As rising prices for fuel, food and utilities hit companies and consumers, the biggest home-renovation retailer in North America reported a 66 per cent drop in first-quarter profit to US$356 million. Home Depot Inc. said sales at stores open a year or more slumped 6.5 per cent. Its shares fell $1.20 to US$27.67 in New York.
The TSX financial sector was down almost one per cent with CIBC losing 92 cents to $74.20 and Bank of Montreal fell 58 cents to $49.39.
The gold sector was positive, ahead 1.5 per cent, as the June bullion contract on the Nymex rose $12.80 to US$918.60 an ounce. Barrick Gold (TSX:ABX) gained $1.12 to $41.30.
Base metal stocks were down 2.25 per cent with Teck Cominco Ltd. (TSX:TCK.B) losing $1.87 to $49.84.

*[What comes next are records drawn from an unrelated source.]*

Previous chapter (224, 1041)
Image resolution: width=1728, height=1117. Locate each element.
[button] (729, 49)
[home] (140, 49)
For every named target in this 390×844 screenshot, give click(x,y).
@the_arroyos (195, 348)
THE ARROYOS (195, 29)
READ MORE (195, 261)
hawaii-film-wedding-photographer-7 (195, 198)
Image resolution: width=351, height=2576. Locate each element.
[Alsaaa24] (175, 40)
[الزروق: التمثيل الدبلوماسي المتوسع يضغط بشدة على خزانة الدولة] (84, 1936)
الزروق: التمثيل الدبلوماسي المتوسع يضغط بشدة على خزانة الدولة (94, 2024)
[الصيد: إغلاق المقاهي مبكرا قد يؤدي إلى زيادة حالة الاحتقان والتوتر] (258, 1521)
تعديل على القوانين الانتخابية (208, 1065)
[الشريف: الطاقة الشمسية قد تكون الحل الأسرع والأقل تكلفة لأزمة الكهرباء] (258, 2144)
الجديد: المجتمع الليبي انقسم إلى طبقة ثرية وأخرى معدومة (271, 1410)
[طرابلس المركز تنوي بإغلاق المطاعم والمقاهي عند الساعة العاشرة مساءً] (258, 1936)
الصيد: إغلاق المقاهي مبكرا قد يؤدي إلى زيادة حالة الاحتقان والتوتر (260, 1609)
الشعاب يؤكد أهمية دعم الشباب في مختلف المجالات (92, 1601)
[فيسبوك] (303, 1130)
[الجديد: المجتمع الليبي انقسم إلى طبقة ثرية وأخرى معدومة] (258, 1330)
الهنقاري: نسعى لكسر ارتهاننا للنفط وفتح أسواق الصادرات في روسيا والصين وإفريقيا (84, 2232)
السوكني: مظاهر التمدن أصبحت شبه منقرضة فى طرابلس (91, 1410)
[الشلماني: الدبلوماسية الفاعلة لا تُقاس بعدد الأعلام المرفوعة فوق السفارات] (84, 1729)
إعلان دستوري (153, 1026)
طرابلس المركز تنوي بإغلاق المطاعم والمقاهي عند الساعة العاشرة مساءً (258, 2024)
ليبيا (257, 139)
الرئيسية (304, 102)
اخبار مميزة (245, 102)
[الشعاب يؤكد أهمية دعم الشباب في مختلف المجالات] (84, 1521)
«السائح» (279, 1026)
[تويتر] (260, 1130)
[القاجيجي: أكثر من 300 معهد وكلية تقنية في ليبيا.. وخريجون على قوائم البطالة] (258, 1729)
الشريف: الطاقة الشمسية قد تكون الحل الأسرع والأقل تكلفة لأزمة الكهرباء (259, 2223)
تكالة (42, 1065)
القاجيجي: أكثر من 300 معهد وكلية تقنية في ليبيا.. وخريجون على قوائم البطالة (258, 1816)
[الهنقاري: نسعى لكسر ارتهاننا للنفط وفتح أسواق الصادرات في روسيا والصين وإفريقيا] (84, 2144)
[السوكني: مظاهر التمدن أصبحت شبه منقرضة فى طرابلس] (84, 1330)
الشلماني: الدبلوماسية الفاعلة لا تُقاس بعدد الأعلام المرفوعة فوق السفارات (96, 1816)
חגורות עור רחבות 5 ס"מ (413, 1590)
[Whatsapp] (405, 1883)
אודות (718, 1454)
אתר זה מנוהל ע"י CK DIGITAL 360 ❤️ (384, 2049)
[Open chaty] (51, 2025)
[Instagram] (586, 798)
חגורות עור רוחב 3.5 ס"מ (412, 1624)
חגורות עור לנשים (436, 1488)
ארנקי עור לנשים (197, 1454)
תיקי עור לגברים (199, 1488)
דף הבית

Two market heavyweights were dragging the TSX lower. Research In Motion Ltd.(TSX:RIM) fell $4.91 to $135.40 while Potash Corp. lost $7.29 to $200.
Canadian Superior Energy Inc. (TSX:SNG) was up 25 cents at $4.26 after announcing a joint venture with Global LNG Inc. of New York to build a US$550-million liquefied natural gas import terminal 24 kilometres off New Jersey. Subject to regulatory approval, the Excalibur project is designed to begin delivering 2.4 billion cubic feet per day of gas by late 2011.
On overseas stock markets, Hong Kong’s key index fell 2.2 per cent on worries over high oil prices and weakness in mainland markets. The Hang Seng closed down 572.77 points at 25,169.46.
In its Hong Kong debut, Asia Cement jumped 38 per cent, boosted by earthquake reconstruction demand.
Tokyo’s Nikkei index declined 0.8 per cent, losing, 109.52 points to 14,160.09 as Japan’s central bank kept interest rates steady amid worries about a global slowdown.
London’s FTSE 100 index was down 146.9 points to 6,229.6, while the German DAX declined 115.47 to 7,110.47 and the Paris CAC-40 lost 86.39 points to 5,055.71.